Again, you go back to asserting that your singular experience somehow contradicts or nullifies widely reported phenomena. As just one example, here’s Philip L. Barlow describing his experiences with LDS Sunday School (emphasis mine):
It is this kind of sentiment that I was trying to get across in my description. But again that it is boring is actually secondary, my concern is: Why is it boring? Again, I think Barlow nails it. The point of Sunday School is not knowledge but a “workshop for love.” In my words that is putting kindness first, and excluding critique from lessons because that wouldn’t be kind. By making it a “workshop for love” you take away the ability to learn and grow through critique and being wrong. A side effect of this is boring lessons, but again that they are boring is the effect, it’s the cause I am interested in.
Umm, I spent quite a bit of time attacking mainline Protestants. And, if they are only ever talking about peace and equality, then I would critique that. Although peace and equality are important, they don’t exhaust what the gospel means.
No, I think the best shot at reform in the Mormon church is to recover the Mormonism of the New York and early Kirtland periods. That’s why I asked the question in the original post, “How do you resurrect the latent gospel in early Mormonism, while sheddding the baggage of later Mormonism?”
David — Either you’re missing my points or I’m not stating them very well. I suspect the former, but I could be wrong.
“No, I think the best shot at reform in the Mormon church is to recover the Mormonism of the New York and early Kirtland periods.”
How does that period of Mormonism square with your complaint that the Church does not tolerate criticism?
Gee, thanks for all the charity.
an explanation for why the message becomes less gospel centered can be found here : https://ldstalk.wordpress.com/2011/09/24/why-the-missional-movement-will-fail/
Just out of curiosity, has anyone ever tried to make a rough count of how many active members of the LDS church participate in the Bloggernacle?
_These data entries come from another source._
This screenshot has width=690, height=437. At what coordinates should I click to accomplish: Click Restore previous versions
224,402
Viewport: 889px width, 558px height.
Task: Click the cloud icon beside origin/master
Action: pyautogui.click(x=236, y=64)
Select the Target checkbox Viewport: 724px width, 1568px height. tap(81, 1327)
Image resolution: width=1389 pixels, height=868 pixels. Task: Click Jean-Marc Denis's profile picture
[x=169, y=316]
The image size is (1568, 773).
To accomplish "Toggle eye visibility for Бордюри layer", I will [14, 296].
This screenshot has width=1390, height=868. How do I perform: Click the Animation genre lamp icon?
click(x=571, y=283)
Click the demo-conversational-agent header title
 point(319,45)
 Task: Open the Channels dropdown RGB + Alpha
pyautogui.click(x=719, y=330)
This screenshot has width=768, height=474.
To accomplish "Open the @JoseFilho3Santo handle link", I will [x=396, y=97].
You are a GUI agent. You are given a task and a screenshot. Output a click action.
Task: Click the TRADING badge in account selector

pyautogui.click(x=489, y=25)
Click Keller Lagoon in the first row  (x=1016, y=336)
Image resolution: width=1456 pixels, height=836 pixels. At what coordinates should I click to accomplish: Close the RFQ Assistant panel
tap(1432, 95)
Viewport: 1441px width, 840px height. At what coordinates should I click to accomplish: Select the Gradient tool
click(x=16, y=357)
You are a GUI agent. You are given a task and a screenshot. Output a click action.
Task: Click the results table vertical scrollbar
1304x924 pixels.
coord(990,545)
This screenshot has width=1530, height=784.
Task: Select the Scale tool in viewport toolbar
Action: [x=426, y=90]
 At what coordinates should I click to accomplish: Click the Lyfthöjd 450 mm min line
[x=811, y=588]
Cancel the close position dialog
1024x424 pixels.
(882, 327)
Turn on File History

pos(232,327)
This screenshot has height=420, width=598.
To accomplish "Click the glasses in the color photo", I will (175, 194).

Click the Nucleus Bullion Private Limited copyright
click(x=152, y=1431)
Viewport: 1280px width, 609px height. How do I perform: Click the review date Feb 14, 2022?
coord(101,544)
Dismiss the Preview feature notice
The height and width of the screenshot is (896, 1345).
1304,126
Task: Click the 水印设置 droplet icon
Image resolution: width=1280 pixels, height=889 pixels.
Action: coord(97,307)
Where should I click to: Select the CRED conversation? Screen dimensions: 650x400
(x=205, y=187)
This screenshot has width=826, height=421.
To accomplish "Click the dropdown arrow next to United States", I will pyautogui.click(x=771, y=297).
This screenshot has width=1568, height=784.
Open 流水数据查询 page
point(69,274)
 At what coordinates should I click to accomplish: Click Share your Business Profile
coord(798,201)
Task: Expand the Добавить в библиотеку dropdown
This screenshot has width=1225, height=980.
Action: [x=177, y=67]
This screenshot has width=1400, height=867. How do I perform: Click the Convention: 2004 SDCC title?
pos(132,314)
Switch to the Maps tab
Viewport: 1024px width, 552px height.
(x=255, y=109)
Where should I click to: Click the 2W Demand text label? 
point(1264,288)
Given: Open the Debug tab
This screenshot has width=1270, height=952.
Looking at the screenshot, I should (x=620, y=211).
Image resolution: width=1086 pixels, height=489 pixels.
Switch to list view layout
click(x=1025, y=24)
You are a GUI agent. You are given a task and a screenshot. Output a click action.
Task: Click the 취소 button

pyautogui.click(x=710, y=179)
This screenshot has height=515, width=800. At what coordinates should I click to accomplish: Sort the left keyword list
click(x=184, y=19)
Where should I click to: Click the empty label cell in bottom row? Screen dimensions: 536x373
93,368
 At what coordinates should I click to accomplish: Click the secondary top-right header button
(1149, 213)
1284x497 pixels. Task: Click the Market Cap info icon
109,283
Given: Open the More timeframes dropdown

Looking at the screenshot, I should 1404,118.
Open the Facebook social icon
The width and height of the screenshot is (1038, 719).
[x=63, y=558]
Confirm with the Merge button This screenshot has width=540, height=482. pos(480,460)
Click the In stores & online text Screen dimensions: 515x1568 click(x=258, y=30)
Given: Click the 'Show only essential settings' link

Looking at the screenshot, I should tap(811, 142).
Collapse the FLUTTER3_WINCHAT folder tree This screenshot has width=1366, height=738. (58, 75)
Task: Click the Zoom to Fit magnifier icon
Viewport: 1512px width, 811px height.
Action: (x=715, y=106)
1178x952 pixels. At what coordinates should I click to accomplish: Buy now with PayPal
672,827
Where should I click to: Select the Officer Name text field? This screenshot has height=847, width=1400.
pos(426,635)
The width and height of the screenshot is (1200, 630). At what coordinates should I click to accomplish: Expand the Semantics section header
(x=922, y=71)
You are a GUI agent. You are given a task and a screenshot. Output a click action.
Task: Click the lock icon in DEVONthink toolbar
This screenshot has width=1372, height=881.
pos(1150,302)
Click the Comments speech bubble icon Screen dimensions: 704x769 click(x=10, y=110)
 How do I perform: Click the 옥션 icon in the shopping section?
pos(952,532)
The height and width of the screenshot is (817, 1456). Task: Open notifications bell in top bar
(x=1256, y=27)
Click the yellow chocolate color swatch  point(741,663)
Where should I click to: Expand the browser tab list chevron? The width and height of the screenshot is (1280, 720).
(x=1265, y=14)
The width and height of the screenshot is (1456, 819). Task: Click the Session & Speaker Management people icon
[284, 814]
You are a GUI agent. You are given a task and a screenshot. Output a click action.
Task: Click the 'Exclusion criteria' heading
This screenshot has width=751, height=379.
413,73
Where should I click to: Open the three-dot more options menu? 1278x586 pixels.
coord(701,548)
LDS church membership is somewhere in the 13 million range. Even if the activity rate were 10%, that would give us a 1.3 million, right? I have a hard time believing there are 1.3 million active Latter-day Saints who post and/or comment on the various LDS blogs. This is probably the single biggest reason why I have no problem asserting that the caricatures of LDS services are not, and never have been, representative of the church I have attended for the 28+ years of my life. When considering that I have attended church in Illinois, Ohio, Kentucky, New York, Utah, California, and Australia, I find it surprising that apparently I have managed to dodge the bullet every single time.
Do I think there is some truth the claims that LDS services, especially Sunday School classes, are as DC described? Sure. In fact, I seem to recall a talk in General Conference about this once (sorry, I don’t remember when, but I remember the story of a SS teacher reading a manual and then later actually presenting engaging lessons). That isn’t to say that I don’t think there is room for improvement in our church education. As a professional educator, I can think of plenty of ways we can improve.
More to the point of the OP (if I understood it correctly)… DC, what exactly do you see as so much better about the New York and Ohio periods of the early LDS church than the Nauvoo-and-onward periods? You advocate for a reform that returns to those periods, but then you leave it at that. I am interested to know what exactly you mean.